** Text for analysis follows **
The Centers for Medicare & Medicaid Services today (3/31/11) released the long-awaited proposed regulations that would implement key provisions of last year’s healthcare reform legislation relating to shared saving programs, and in particular accountable care organizations (ACOs). CMS is promoting value-based purchasing programs as key components in its efforts to improve quality and lower the pace of growth in government expenditures. The Medicare shared saving program is intended to promote accountability for a patient population and coordinate items and services under Medicare parts A and B, as well as encourage investment in infrastructure and redesigned care processes for high quality and efficient service delivery.

The proposed rules cover a broad range of issues that are key to implementation of the shared saving program, including ACO eligibility and governance, procedures for establishing 3-year agreements with DHHS, the process for assigning Medicare fee-for-service beneficiaries to an ACO, measures for assessing quality and other reporting requirements, benchmarking and other considerations in the determination of shared savings, risk-based payment models, monitoring and termination of ACOs, and overlap with other shared saving initiatives such as physician group practice demonstration sites and the the new CMS Innovation Center.
** End of Text for analysis **
§ Directions for this task
Write the next part of the passage on the CMS proposed rules for accountable care organizations, starting after its last sentence.
** Given data follows **
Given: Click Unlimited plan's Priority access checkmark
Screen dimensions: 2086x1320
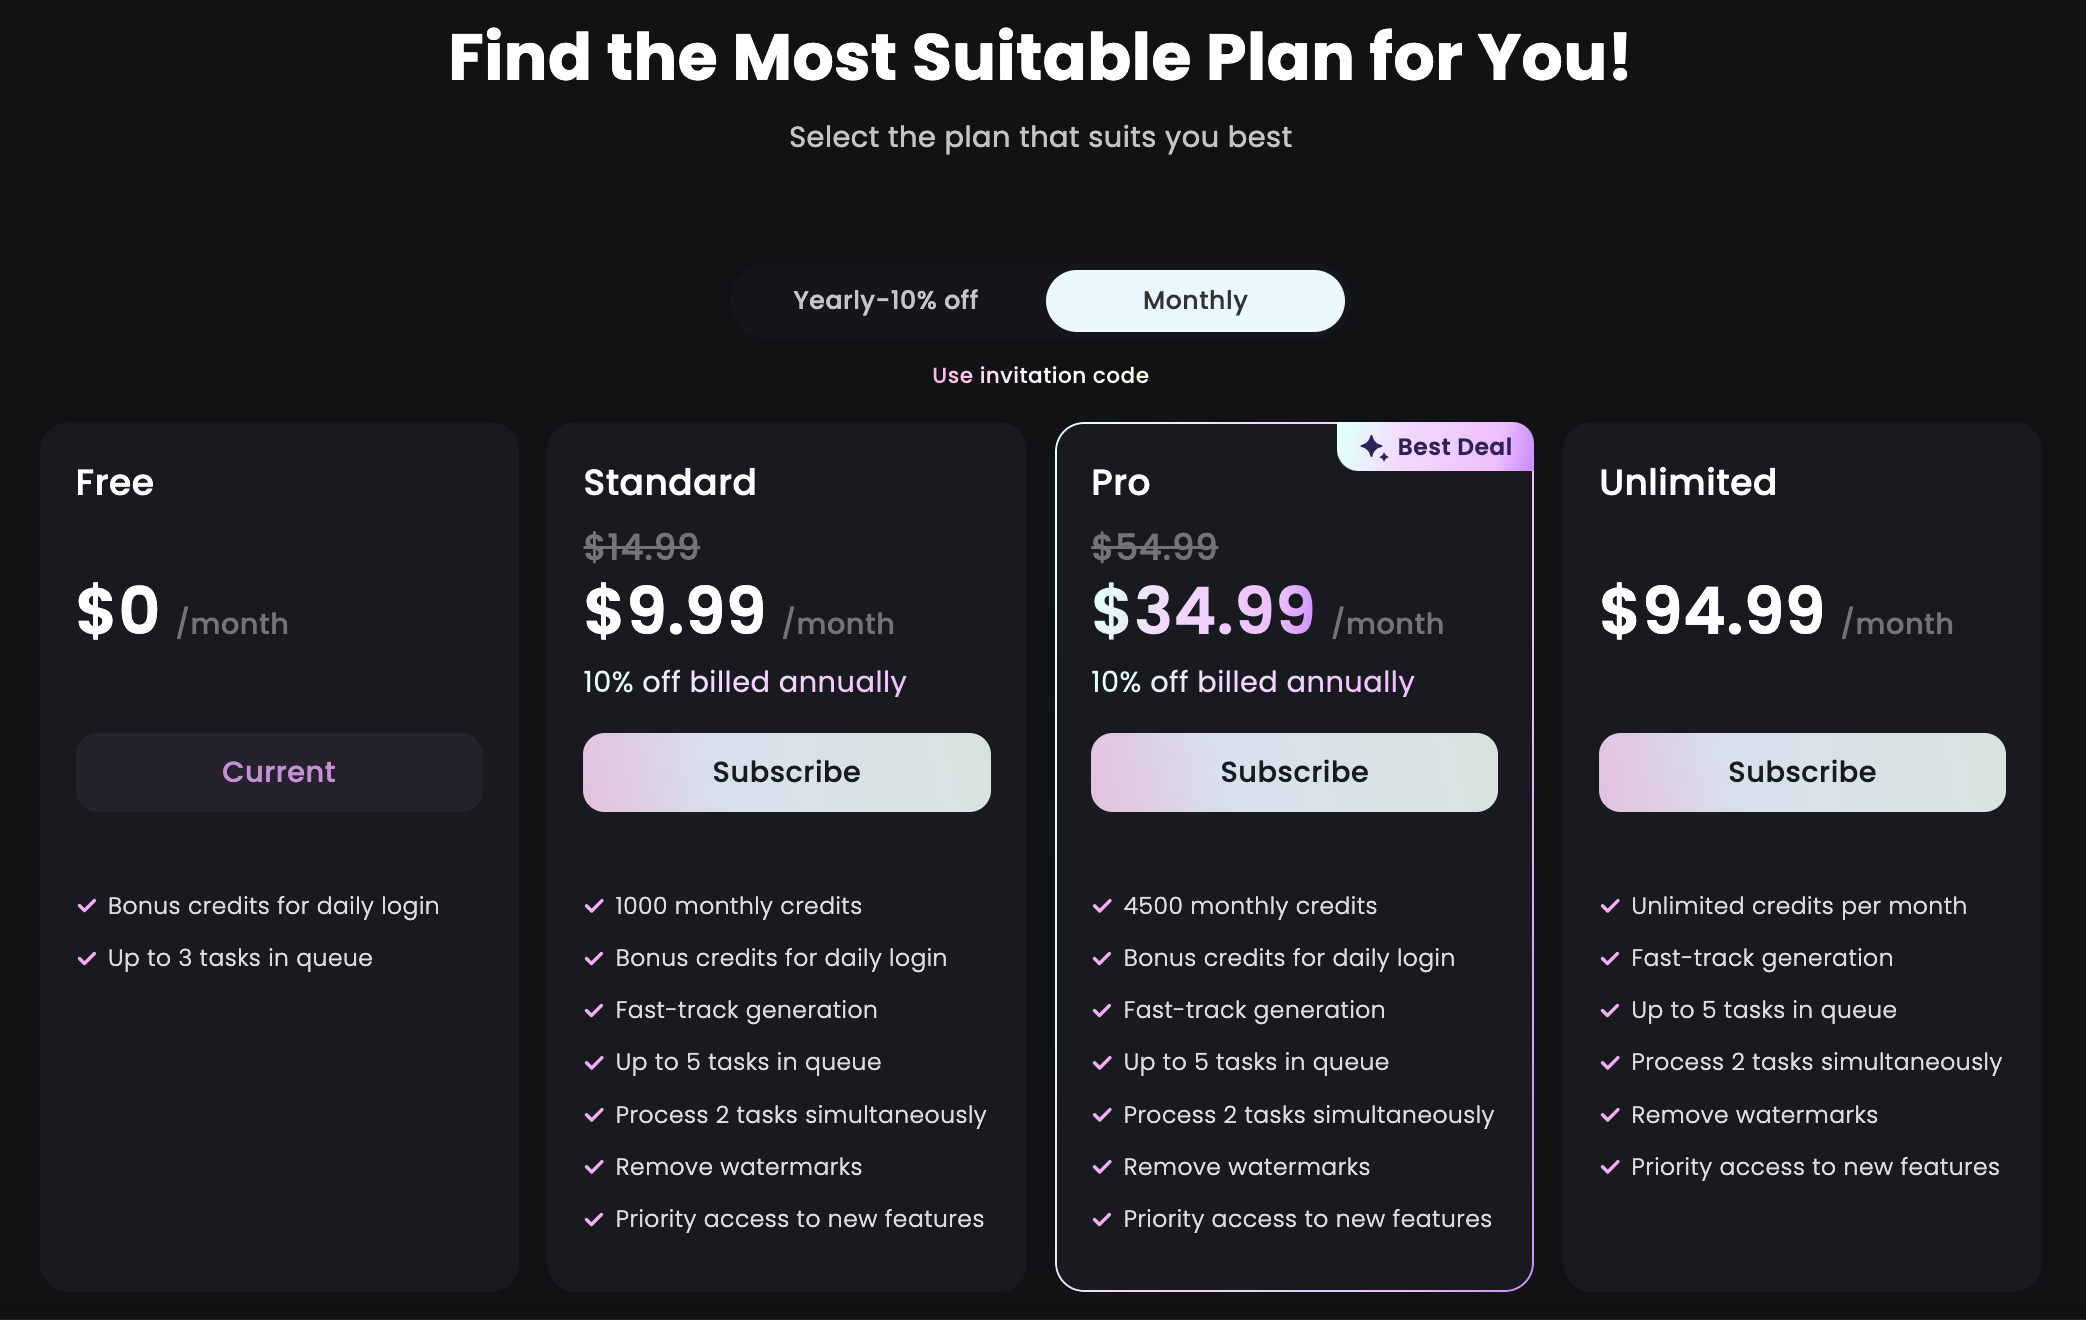Looking at the screenshot, I should 1610,1167.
** End of Given data **
§ Answer area
The proposed rule also addresses coordination with other agencies on such key areas as waivers of CMP, antikickback and physician self-referral (”Stark”) laws; IRS guidance on tax-exempt organizations; and antitrust agencies relative to competition, price, access to care, and quality of care.

The proposed rule may be accessed at www.ofr.gov/OFRUpload/OFRData/2011-07880_PI.pdfPublic comments are due by May 30.

Also today, the Federal Trade Commission and the Antitrust Division of the Department of Justice issued a proposed statement of enforcement policy relating to entities that participate in ACOs, indicating that the agencies would employ a rule of reason analysis to ACOs meeting the requirements set forth in the policy.  The analysis will focus on the ACO’s share of services in each ACO participant’s primary service area; the higher the PSA share, the greater the risk that the ACO will be anti-competitive.